▶ [EXERCISE PROMPT]:
Copy out the data that comes next, character for character, and leave the images aside.

--------------------

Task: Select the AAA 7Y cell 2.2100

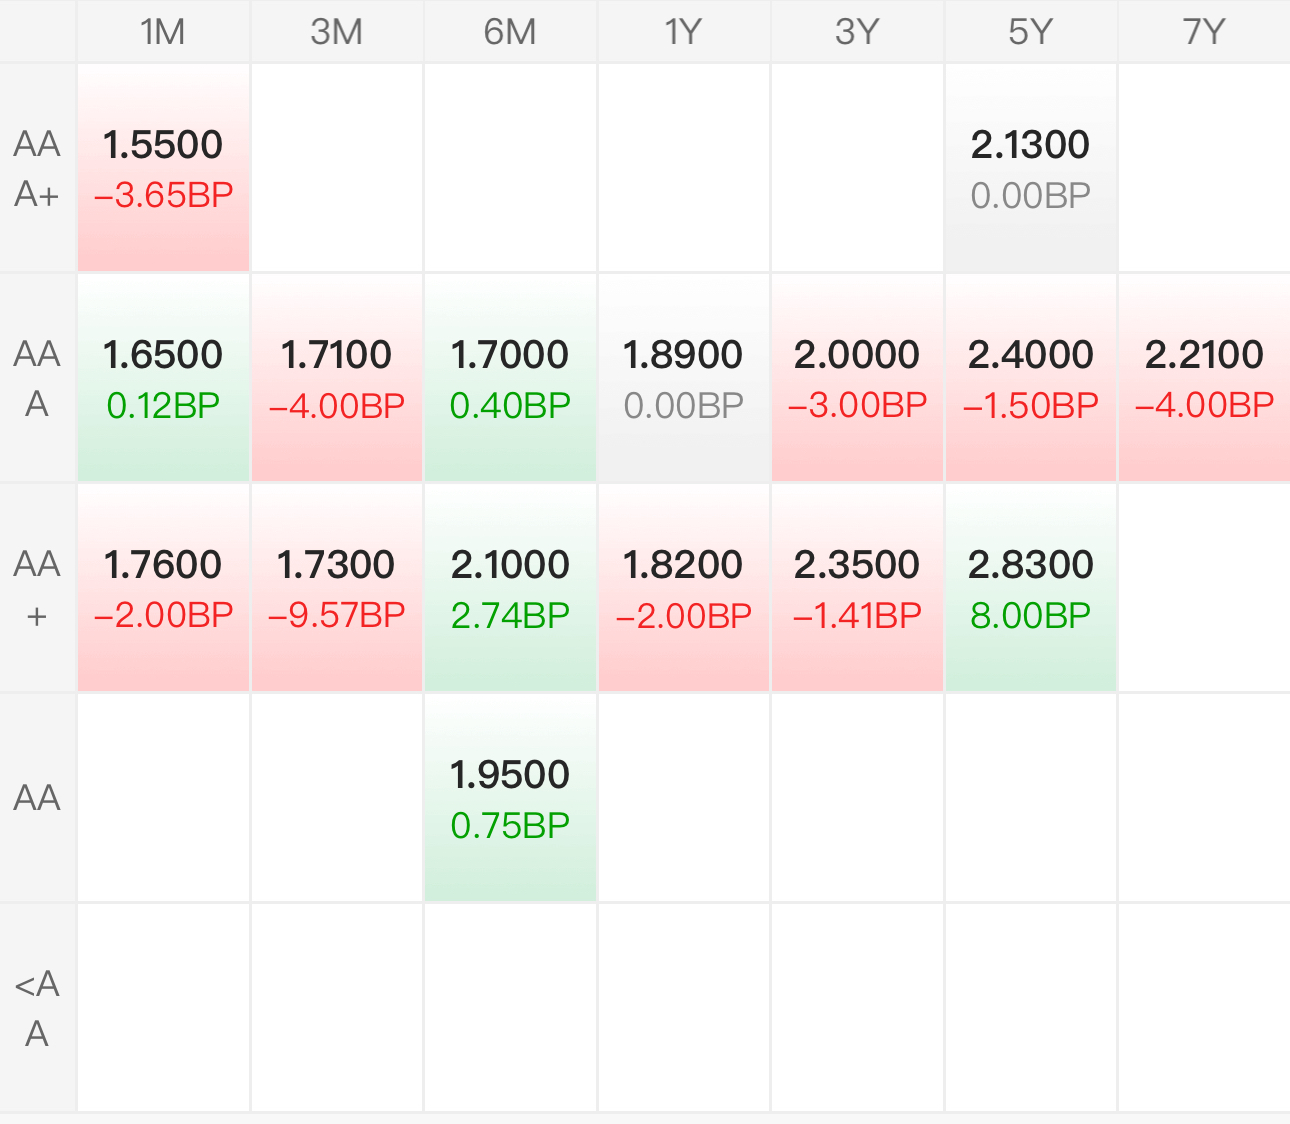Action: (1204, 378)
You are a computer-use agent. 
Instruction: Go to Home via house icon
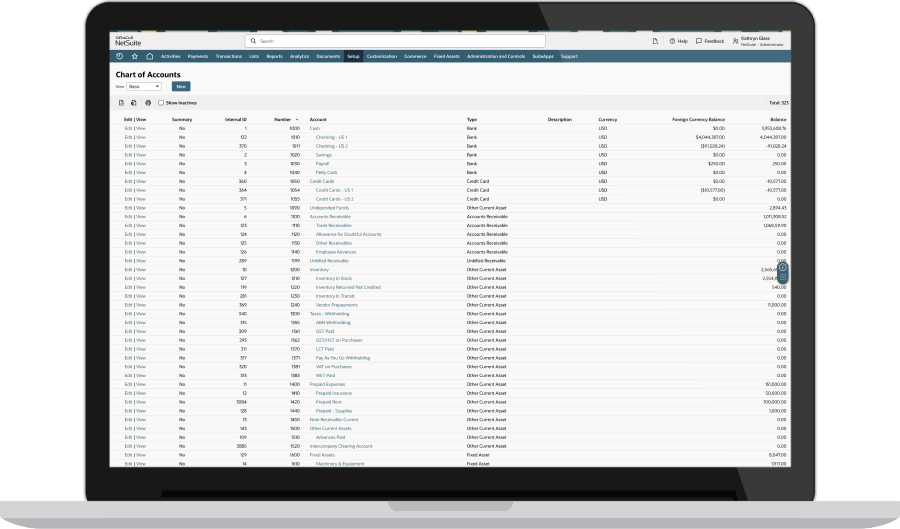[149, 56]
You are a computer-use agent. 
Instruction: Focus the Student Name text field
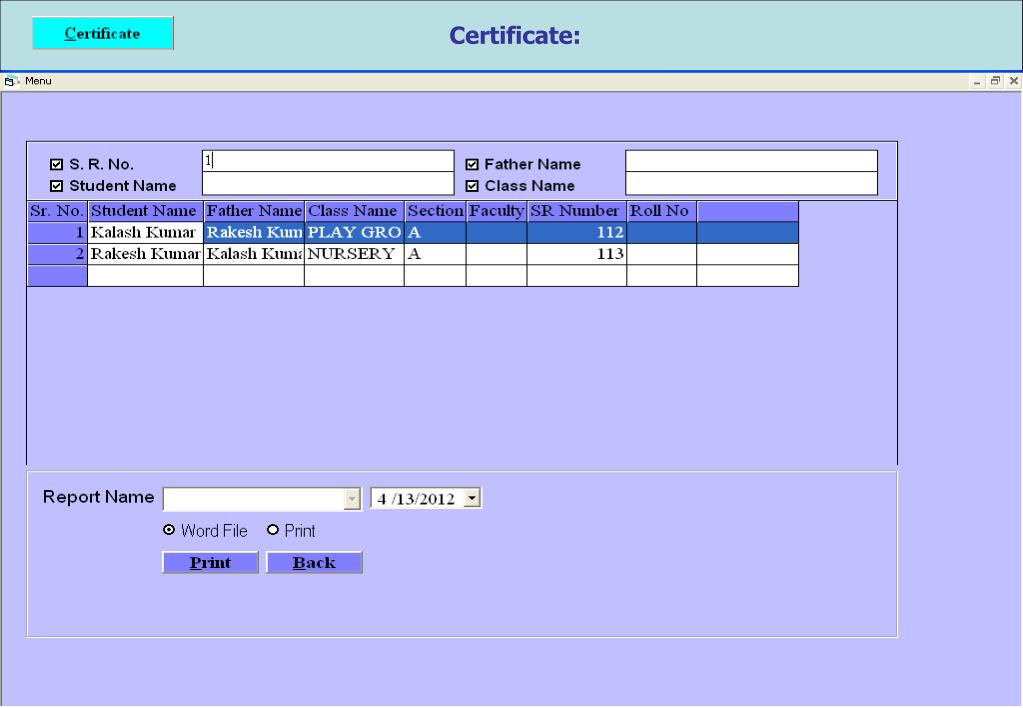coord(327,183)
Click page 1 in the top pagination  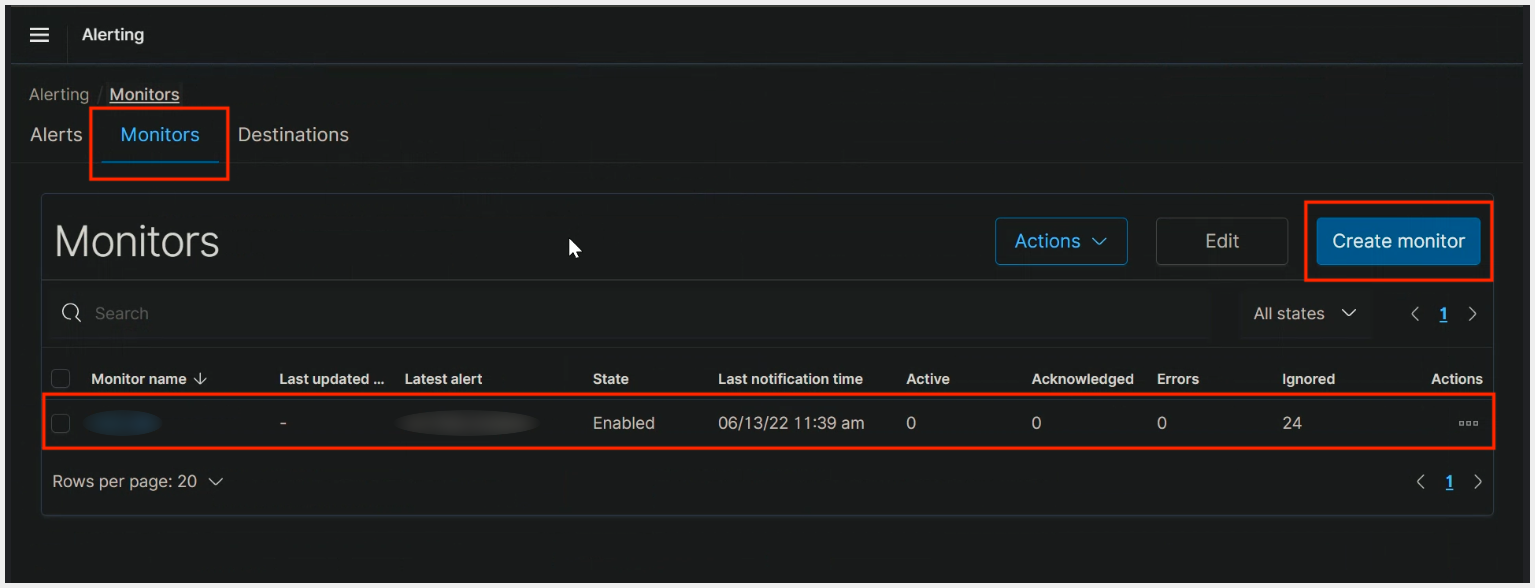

--------------------

▶ [RESULT]:
Task: Select the AAA 7Y cell 2.2100

Action: (1204, 378)
You are a computer-use agent. 
Instruction: Go to Home via house icon
[149, 56]
You are a computer-use agent. 
Instruction: Focus the Student Name text field
coord(327,183)
Click page 1 in the top pagination  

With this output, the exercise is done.